We finally saw Juno last night. Loved it. I find myself wishing I were an unwed teenager just so I could call myself "the cautionary whale".
I started today full of hope and excitement.
I've been walking, walking, walking every day for a few reasons. One, I don't want to wake up the day after my mom's last day here and realize that my legs are totally useless for anything except walking to the fridge. Two, I like walks. And the sun. And even when I don't like them, I know that I will slip into a depression and die if I don't get my sunlight quota every day. Three, it's the only thing that helps my muscle pain go away. On Saturday, it went from "mild stretching sensation" to "oh crap I can't walk anymore." Four, BABY COME OUT NOW.
I thought after Tuesday, that maybe things were gearing up to get moving. Maybe, at least, I would show some progress.
Not so! Nothing. Zilch. A few things I learned today:
1) False labor is good because it means my body is gearing up for the big day. But that doesn't mean the big day is anytime soon.
2) Horrible, horrible wrenching pain in my groin (TMI! Sorry!) and an inability to stand up quickly due to my abs ripping themselves from my body is totally normal and there's nothing I can do about it.
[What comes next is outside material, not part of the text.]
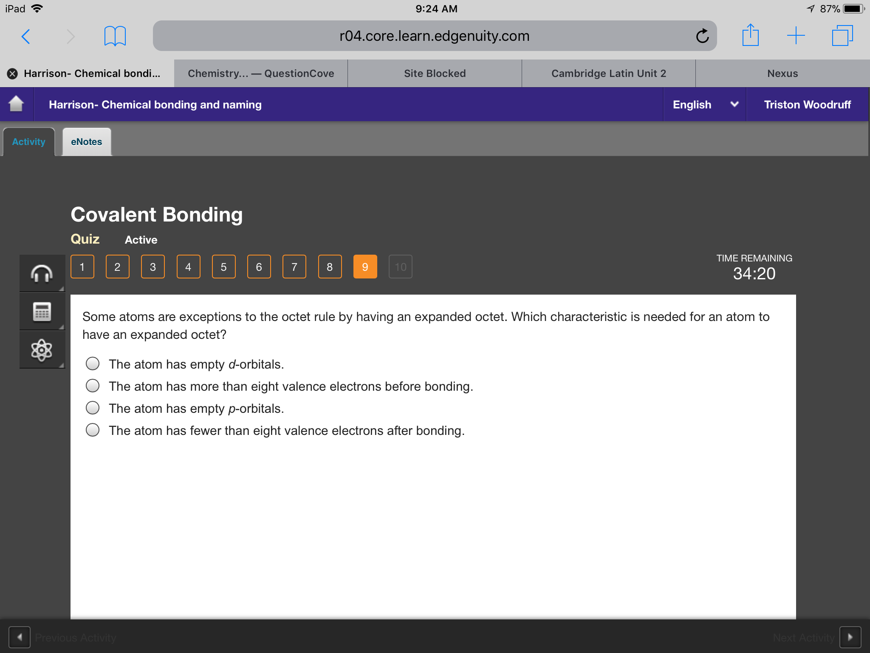Open Safari bookmarks book icon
Comfort (your baby is not trying to come out through your hip bone!) and discouragement (you'll just have to suffer because Tylenol is USELESS, you filthy Excedrin addict) at the same time.
3) Walking probably doesn't do anything to bring labor on sooner. "It just makes you tired." Those were his exact words. I kind of knew that, but I was hoping.
4) Absolutely no dilation whatsoever.
Excellent. I know, I know. I could dilate five centimeters by tomorrow morning and have my baby by Sunday. But I like having something I can point to and say, "There! See! She'll be here soon!" It's all psychological, I know, but I need it.
I do love my doctors, though. Have I mentioned that? The first thing Dr. M said to me today (after reassuring me that last week's alarm over a narrow pelvis was probably not that big a deal) was, "Dr. S just had a patient deliver a 10 lb 8 oz baby a couple days ago. Perfectly smooth delivery." I said, "Was she built anything like me?" He said, "As a matter of fact, yes." And I felt better.
I requested to have either him or Dr. S for my next appointment. I haven't done that before, since I did want to get to know all of them. But I'm so oogy about being poked at that I've reached my limit, and now every appointment involves The Pokening. If I have to get used to one more doctor, I will need tranquilizers. I'm to the point with Dr. M and S that I can actually eat before coming to my appointments.
I've met with and very much like and trust the other two, but we've only ever talked to each other, nothing more, and I am twelve. Also, Dr. C is a very tall man and probably has large hands. 'Nuff said.
The receptionist (who is awesome, by the way--she greets me by name as I walk up to the desk before every appointment) said to me, "You do know it could be any of the four that actually deliver the baby?" Which is totally beside the point. I don't think I'll really care too much who is looking at and touching what when my body is beating me to death with a small, giant-headed human. However, when I need to lie calmly (hah!) on a table with a paper sheet while a stranger pokes around my innards, I care very much.
One other thing I like about this practice is that the lighting is awesome. I didn't realize that until we went to meet with a pediatrician on Wednesday, and the fluorescent lights had me craving a bottle of anti-depressants. Small, windowless room in varying shades of beige + cold lighting is a nasty equation. I nearly climbed up the wall and out through the ceiling tiles.
Which brings me to my next point*. What on earth makes a person want to become a gynecologist? I would think that would be up there with **proctology (which, again, huh?). I can see becoming an OB/GYN because BABIES! But gynecology? Why?
*I am not disparaging these professions at all, obviously, since I love my doctors and trust them with my own baby. I just don't understand the appeal. I've always been curious as to what draws someone to gynecology and other fields like it.
**Okay, Firefox. I'm willing to accept that you prefer certain spellings of words, like "dialog" over "dialogue", but I don't think a whole branch of medicine has ceased to exist by the power of your word.
Remember how last time I said something like, "Enough of this pregnancy crap. I won't bored you anymore"? Yeah, me too. I'm sorry! I can't help it.
It's not even that I'm obsessed with the baby. I mean, I am, but that's not what all the writing is for.
What I'm obsessed with is getting that baby out and making progress and losing my girth and being able to lie down comfortably again. Sometime in the last week or so, it stopped being fun. I'm not miserable or anything. But everything--everything!--is hard now. Even writing this is a task because I have to sit up to do it, which is wearying. I shaved my legs today all by myself, and it was like I'd conquered Mt. Everest. I was so proud. I've tried to explain it to James like this: It's like having to type with your elbows all of the time--not misery-inducing by any means, but incredibly awkward and hard and ugh. Even the fun things have lost much of their appeal.
It's been a long day. I didn't get my nap. I need my bed.